Remember when to call someone you either called his or her office or home? For us sixty-something’s dating in our late teens and early twenties that meant awkward phone calls to homes having to go through parents to talk to our dates. No texts, emails, or Facebook just, “Hello Mr. or Mrs. Muckmire. Is Betty home? This is T.J. Clemente.” Then that moment of pause, remember that moment of pause?

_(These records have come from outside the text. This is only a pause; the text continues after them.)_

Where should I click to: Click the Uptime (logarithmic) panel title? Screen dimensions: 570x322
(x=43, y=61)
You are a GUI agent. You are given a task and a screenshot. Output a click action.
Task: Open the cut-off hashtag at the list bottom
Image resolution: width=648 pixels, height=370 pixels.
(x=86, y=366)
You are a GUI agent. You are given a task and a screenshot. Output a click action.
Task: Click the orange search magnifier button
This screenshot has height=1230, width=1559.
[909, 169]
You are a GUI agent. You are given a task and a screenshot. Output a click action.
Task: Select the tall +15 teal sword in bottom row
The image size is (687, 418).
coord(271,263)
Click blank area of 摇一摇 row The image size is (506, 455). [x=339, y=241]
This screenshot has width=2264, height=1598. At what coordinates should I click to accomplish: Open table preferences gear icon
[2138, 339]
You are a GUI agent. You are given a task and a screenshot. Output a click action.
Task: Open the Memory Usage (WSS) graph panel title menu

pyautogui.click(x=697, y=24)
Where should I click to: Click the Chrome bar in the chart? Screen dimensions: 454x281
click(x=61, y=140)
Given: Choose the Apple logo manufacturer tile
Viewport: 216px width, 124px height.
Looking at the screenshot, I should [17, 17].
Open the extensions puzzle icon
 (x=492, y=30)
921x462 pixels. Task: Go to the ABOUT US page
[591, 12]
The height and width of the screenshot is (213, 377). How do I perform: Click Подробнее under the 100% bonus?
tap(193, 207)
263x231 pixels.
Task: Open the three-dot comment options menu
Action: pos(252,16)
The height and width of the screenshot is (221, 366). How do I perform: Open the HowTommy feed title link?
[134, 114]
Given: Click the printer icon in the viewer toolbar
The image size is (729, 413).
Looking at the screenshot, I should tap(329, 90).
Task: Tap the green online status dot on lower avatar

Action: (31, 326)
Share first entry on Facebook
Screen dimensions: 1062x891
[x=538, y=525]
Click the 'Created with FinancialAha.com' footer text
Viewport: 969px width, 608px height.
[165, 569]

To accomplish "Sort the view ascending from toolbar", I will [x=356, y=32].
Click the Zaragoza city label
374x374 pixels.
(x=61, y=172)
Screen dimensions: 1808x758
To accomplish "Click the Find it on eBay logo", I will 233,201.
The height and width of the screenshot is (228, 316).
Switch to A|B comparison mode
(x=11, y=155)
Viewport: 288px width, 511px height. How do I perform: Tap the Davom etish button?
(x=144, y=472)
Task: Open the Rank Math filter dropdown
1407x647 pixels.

It’s hard to believe my freshman year at GWU in Crawford Hall there was one pay phone to a floor and 28 people had to share it. Many times the one pay phone on any floor might have been vandalized or just out of order. Yet we all made it to the parties, library to study, or to the “Ratskeller” at the right times! It seems now we cannot exist without knowing where our cell phone is. What I am talking about is life B.C. – that is “before cell phone.” Someday I may do a column on answering machines but yes there was a time in order to talk to someone on the phone you had to talk someone else into getting the person you wanted on the phone. Lastly, remember waiting on a line to use a payphone? There was sometimes a line-up outside the telephone booth with people inside the booth franticly feeding the phone with dimes, after hearing an operator say, “10 cents more for an additional six minutes!” Then there was the sound of the money going through the phone with those clicks.
Now there are about two generations who have never experienced that phenomenon. Along with the reality of if you didn’t make it to the bank on Friday there would be no money for the weekend. Back then if you had too big of a Saturday night then there was not enough cash left for Sunday. Today, at this moment in jars, drawers, in the car, and in coats, there might be as much as $100 in loose change in my home. Why? Because the coins accumulated over time and cash is so readily available with debit cards. However back in the pre-debit card era by Sunday lots of young folks hunted all around the house for that change. Many times by Sunday night, money was scarce and I was paying for pizza and a coke with quarters, dimes and nickels; especially back in my college age days. However as recent as 2004, Sam’s Pizza in East Hampton was cash only. I ordered a whole pie for $22 and rushed from the Springs to East Hampton Village to pick up the so desired pie, perhaps a 15-minute drive. When I arrived at Sam’s to pay, I realized I left my wallet back home. Amazingly between clothes/jackets in the car and change under the seats and in the trunk I scraped together the $22, the last $2 in pennies! The bartender at Sam’s was not pleased and I was embarrassed. At the time it seemed everyone in the restaurant was wondering and watching to see if I had enough to pay.
After my dad had a stroke and heart attack in 1983 we talked him into getting a mobile phone so he could be in touch with our family business offices while he hung out on his boat getting healthy. The first phone was in a small suitcase! The second one a year or two later was the size of a shoebox. Year after year they became smaller – I believe the flip phone was the smallest in the late 1990’s. Amazingly enough I still own a 1984 Mercedes 190 with a telephone in the car, not a cell phone, but a mobile phone, meaning you get hooked up to an operator via a radio line; back then that was quite a luxury. Up until 2012 someone actually still answered the phone when you dialed 0. Today I also own a 2015 VW Passat with automatic Bluetooth hookup to my iPhone for instant vocal command calls. Yes things have changed.
It’s hard for me to explain before cell phone and debit card days to the twenty-something’s of today whose devices are glued to their retinas and never carry or have cash and actually pay for $2 coffee with debit cards. Us sixty-something’s know of the times before the cell phone and the debit card. We remember waiting on long bank lines on a Friday to get the cash for the weekend, and then being in the bank on Monday because we were out of cash from the weekend. That’s just the way it was. As for what today they call landlines; they were just called “the telephone” back then. Today even I would have trouble existing without my cell phone and debit card. Yes times have changed.